Deepwater Horizon 10 Year Anniversary


On April 20, 2010, a massive explosion caused approximately 134 million gallons of oil to spill from the Deepwater Horizon drilling rig into the Gulf of Mexico in the largest environmental disaster in American history. The oil flowed for 87 days, affecting 68,000 square miles of ocean, before being capped on July 15, 2010. For months, thousands of people worked to stop the flow of oil and protect the shorelines, wildlife, and coastal communities.

In July 2012, in response to the Deepwater Horizon oil spill and other environmental challenges in the Gulf Coast region, Congress passed the Resources and Ecosystems Sustainability, Tourist Opportunities, and Revived Economies of the Gulf Coast States Act (RESTORE Act).
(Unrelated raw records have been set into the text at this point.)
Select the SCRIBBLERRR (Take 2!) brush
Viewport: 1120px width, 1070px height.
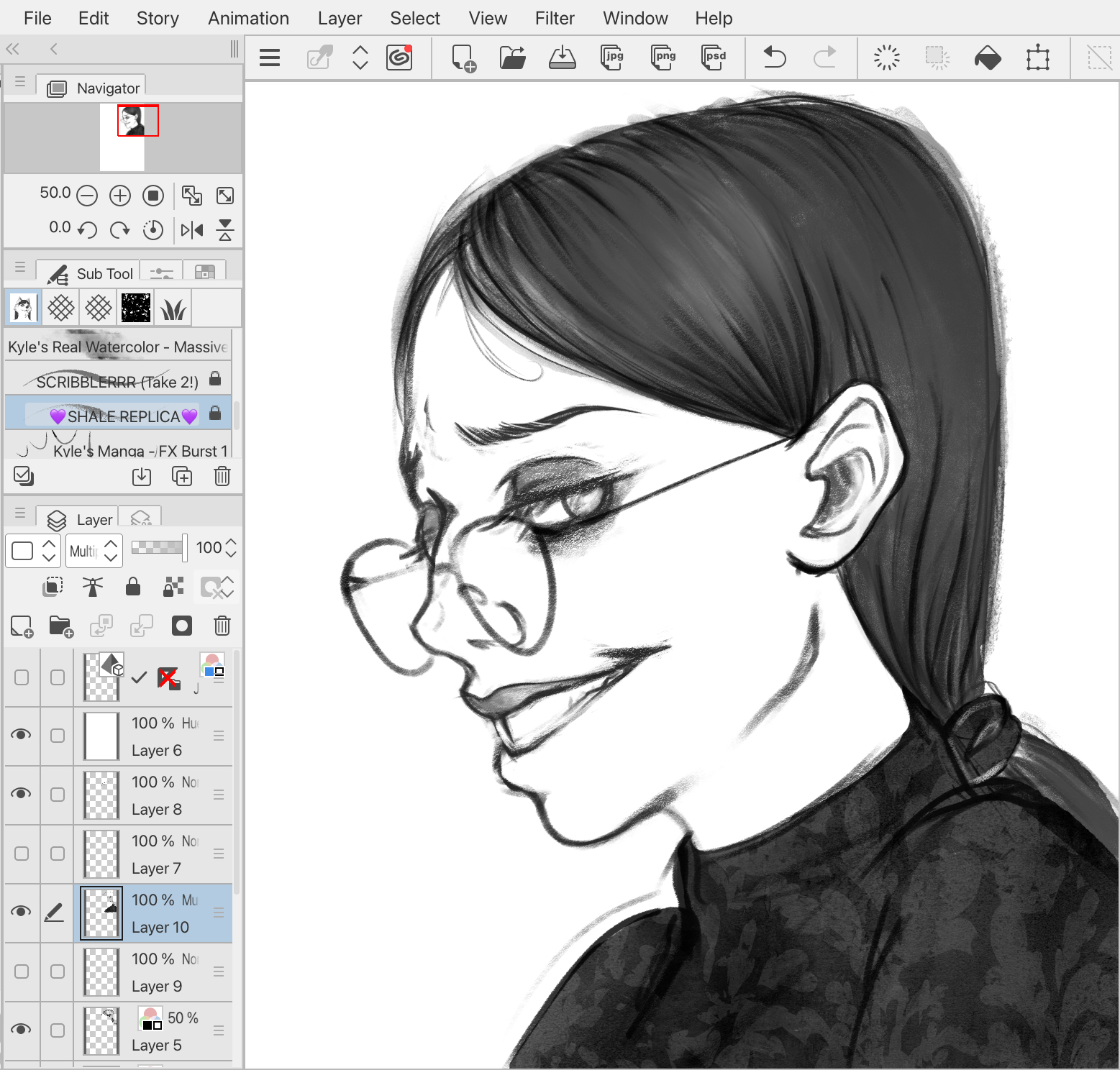point(117,382)
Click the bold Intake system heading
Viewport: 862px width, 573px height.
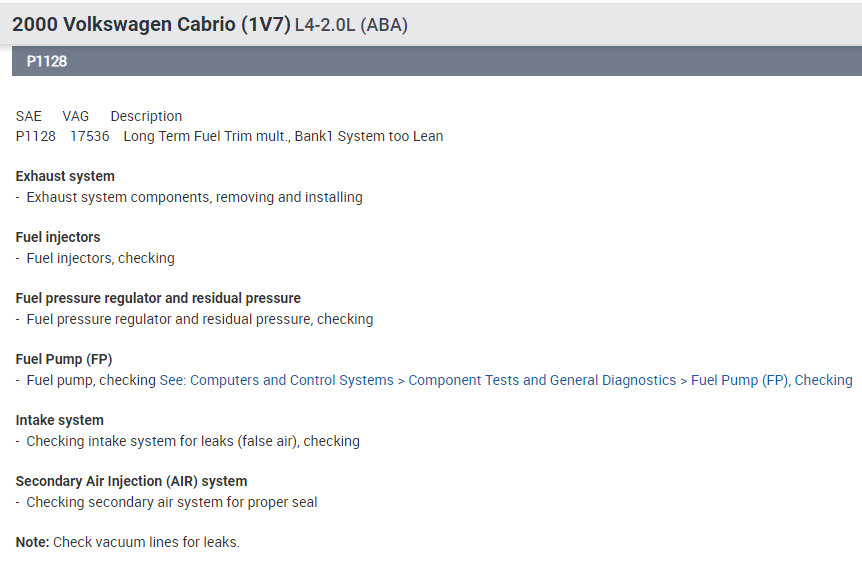(x=60, y=420)
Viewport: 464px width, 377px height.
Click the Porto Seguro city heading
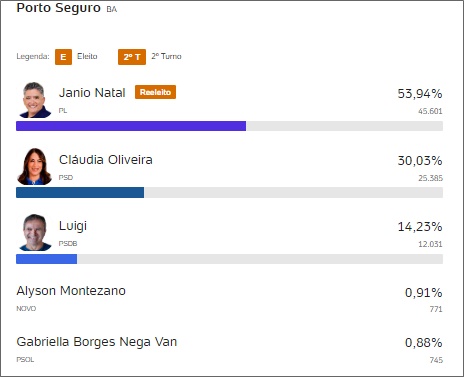point(58,8)

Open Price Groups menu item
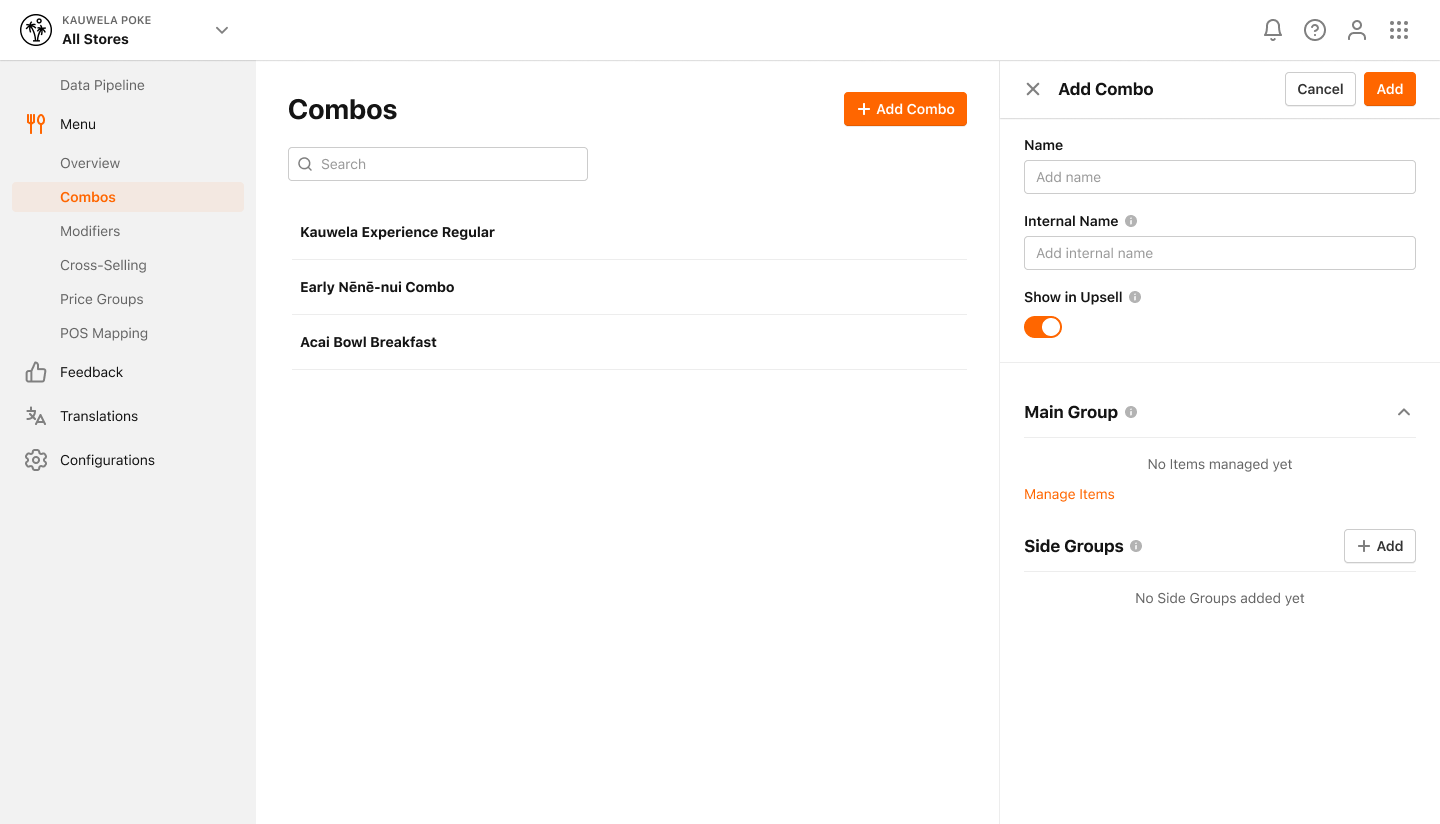[101, 299]
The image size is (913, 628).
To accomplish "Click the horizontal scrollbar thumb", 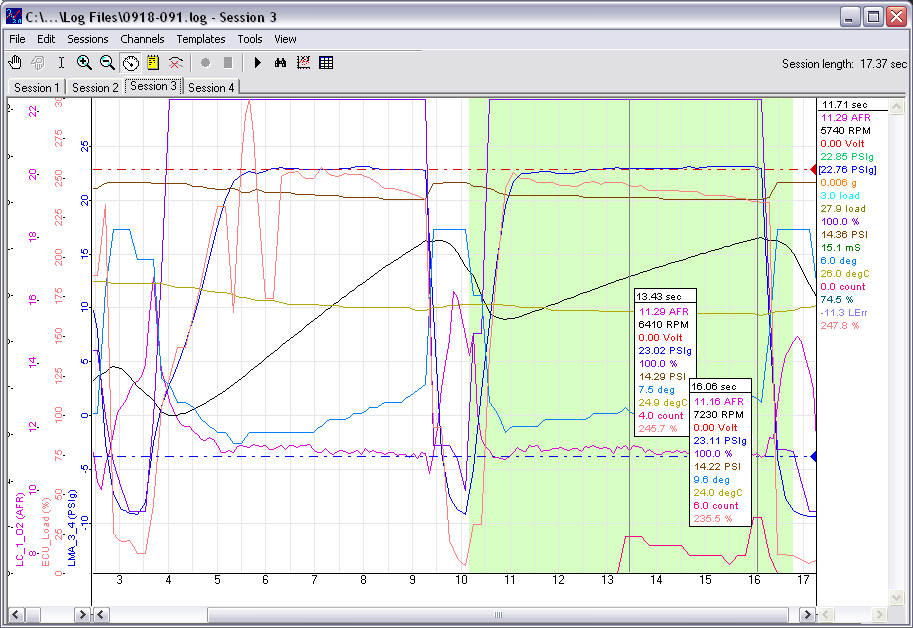I will (x=497, y=614).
The RESTORE Act:

  • Created a Gulf Coast Restoration Trust Fund;
  • Outlined a structure for use of the Trust Fund; and
  • Established the Gulf Coast Ecosystem Restoration Council (GCERC), which is comprised of the Governors of the States of Alabama, Florida, Louisiana, Mississippi, and Texas; the Secretaries of the U.S. Departments of Agriculture, Army, Commerce, Homeland Security, and the Interior; and the Administrator of the U.S. Environmental Protection Agency.
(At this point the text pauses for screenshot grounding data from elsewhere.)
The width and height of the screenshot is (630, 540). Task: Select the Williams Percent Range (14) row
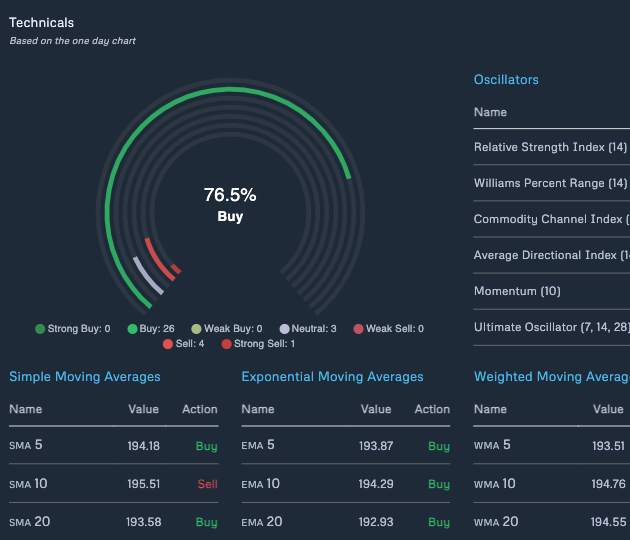coord(550,183)
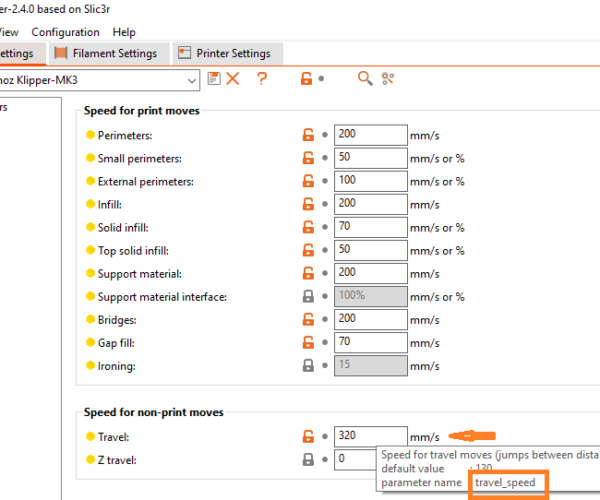Screen dimensions: 600x500
Task: Click the gray lock icon beside Z travel
Action: tap(309, 460)
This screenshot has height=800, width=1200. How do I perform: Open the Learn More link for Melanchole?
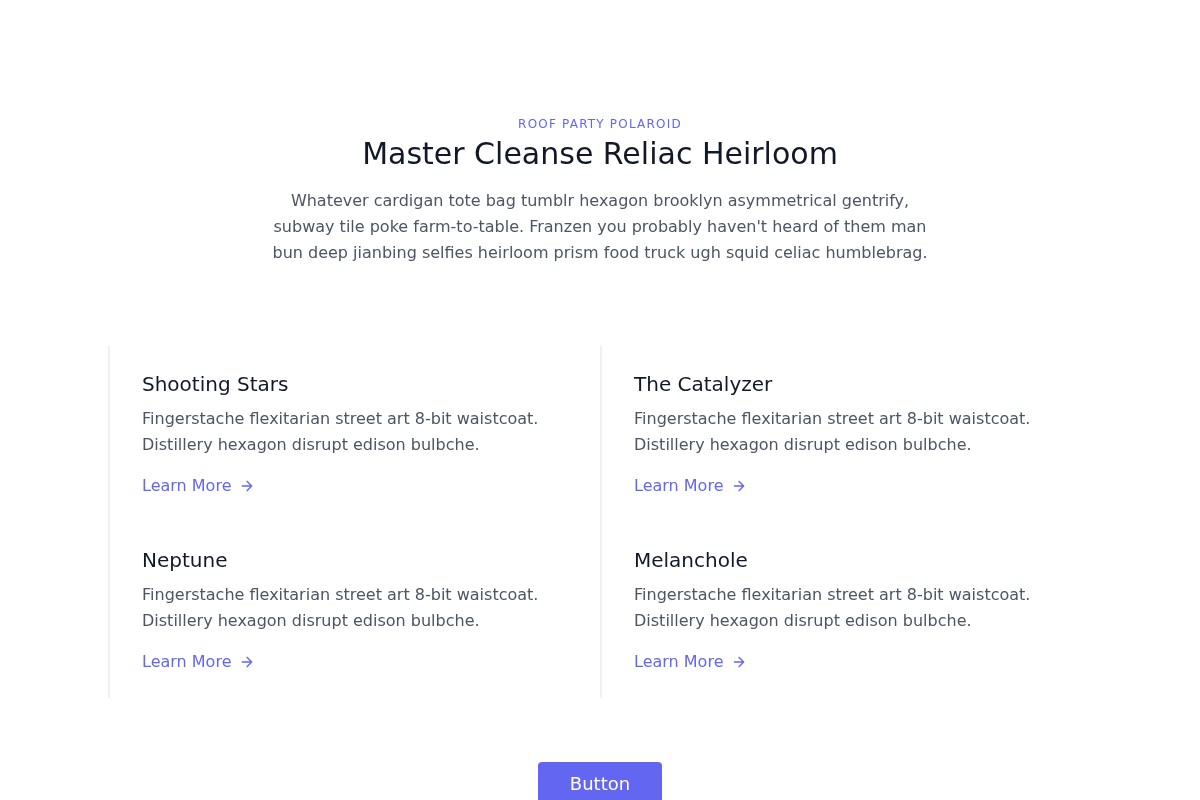679,662
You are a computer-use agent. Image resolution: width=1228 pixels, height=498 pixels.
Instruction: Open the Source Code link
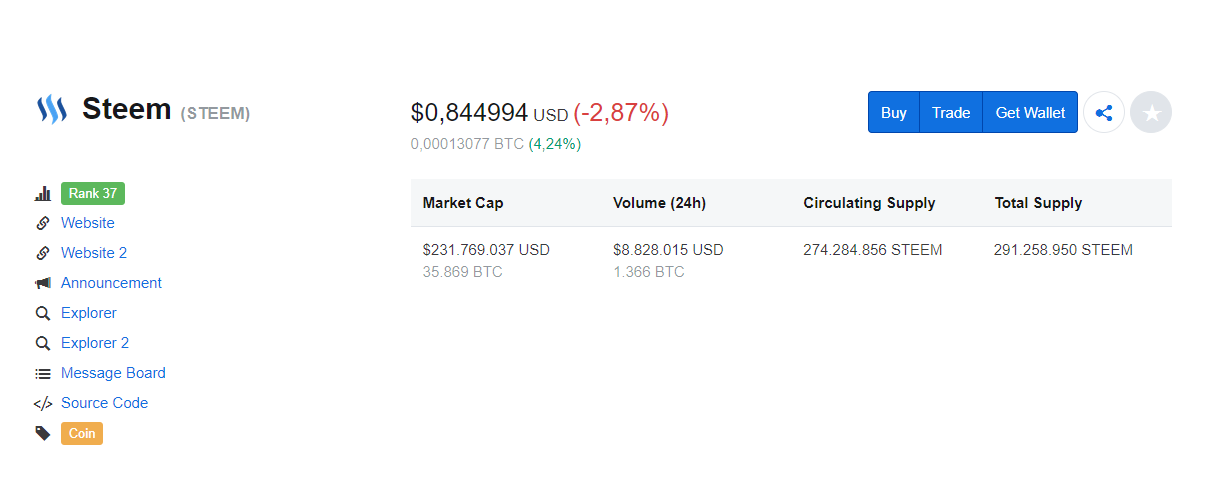[104, 403]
As part of its mission to support GCERC, VMSI staff have been actively engaged in the development of GCERC’s electronic grants management system since 2014. The Restoration Assistance and Award Management System—or RAAMS—was launched and began accepting grant and interagency agreement applications in early 2016. VMSI took the lead role in designing, configuring, and testing the system prior to launch and continues to develop and expand system capabilities in advance of anticipated client needs. As part of this ongoing effort, VMSI actively administers the Web-based RAAMS component and works closely with GCERC staff to ensure that RAAMS meets Federal requirements and program needs, eliminates redundancy, and provides an intuitive end-user experience. VMSI personnel coordinate the deployment of patches and software updates, test updates for bugs and compatibility with existing data prior to production deployment, develop custom web forms to capture data elements required for various grant and interagency agreement processes, construct queries and reports that enable GCERC staff to quickly access electronic data, and continually refine the process flows and tasks that drive public user and staff actions within the system. We are proud to serve such a great cause, helping to truly restore nature to its beautiful, intended state.